Indian actress (born 1990)

Anusree (born 24 October 1990) is an Indian actress who appears in Malayalam films. She made her acting debut in the 2012 film Diamond Necklace and has acted in a number of Malayalam films in female lead roles.

== Early life ==
Anusree was born on 24 October 1990 in Kerala, to father Muraleedharan Pillai, a clerk at the Kerala Water Authority, and mother Shobhana, a housewife. She was brought up in Kamukumchery, Kollam district.
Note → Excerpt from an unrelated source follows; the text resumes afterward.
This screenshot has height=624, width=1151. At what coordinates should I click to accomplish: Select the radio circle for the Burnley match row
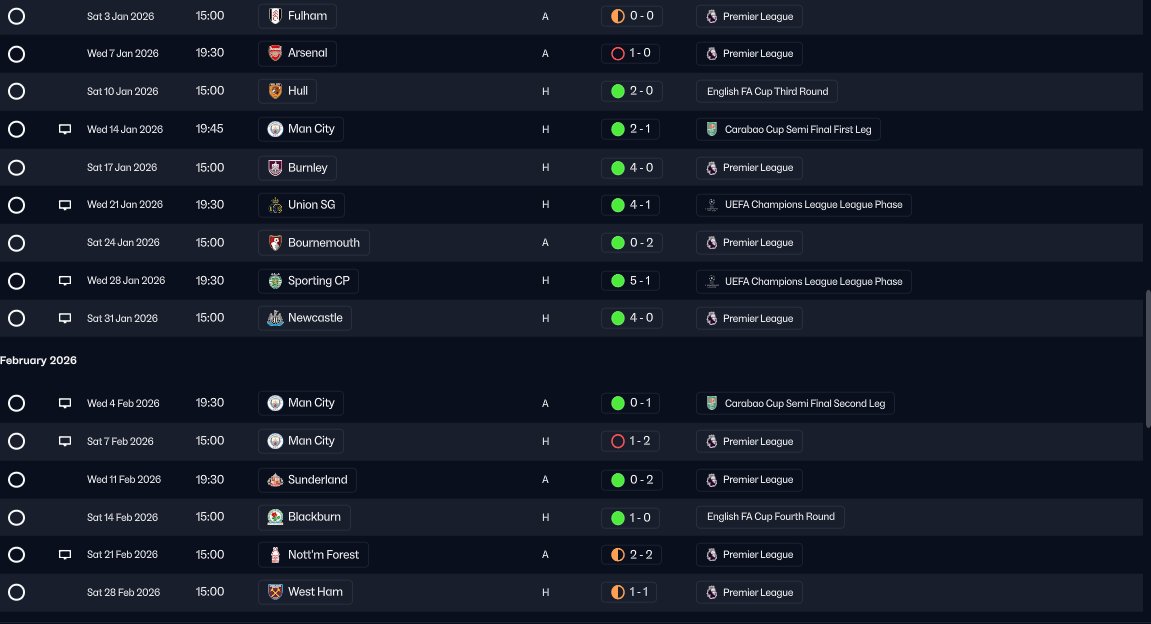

She has an elder brother, Anoop. She went to Indira Gandhi Memorial Vocational Higher Secondary School, Manjakala, Kollam. Her passion for acting started from her school days.

==Career==
Anusree impressed director Lal Jose while he was judging the acting reality show Vivel Active Fair Big Break on Surya TV, in which she was competing, leading to her film debut as Kalamandalam Rajasree in Lal Jose's 2012 film Diamond Necklace. She then appeared in Left Right Left (2013), Pullipulikalum Aattinkuttiyum (2013), and Angry Babies in Love (2014). She had lead roles in the films Ithihasa (2014) and My Life Partner (2014). In 2016 she appeared in Dileesh Pothan's Maheshinte Prathikaaram and as Police ACP Ganga in Priyadarshan's Oppam. She went on to star in films such as Kochavva Paulo Ayyappa Coelho (2016), Oru Cinemakkaran (2017), Aadhi (2018), and Panchavarnathatha (2018).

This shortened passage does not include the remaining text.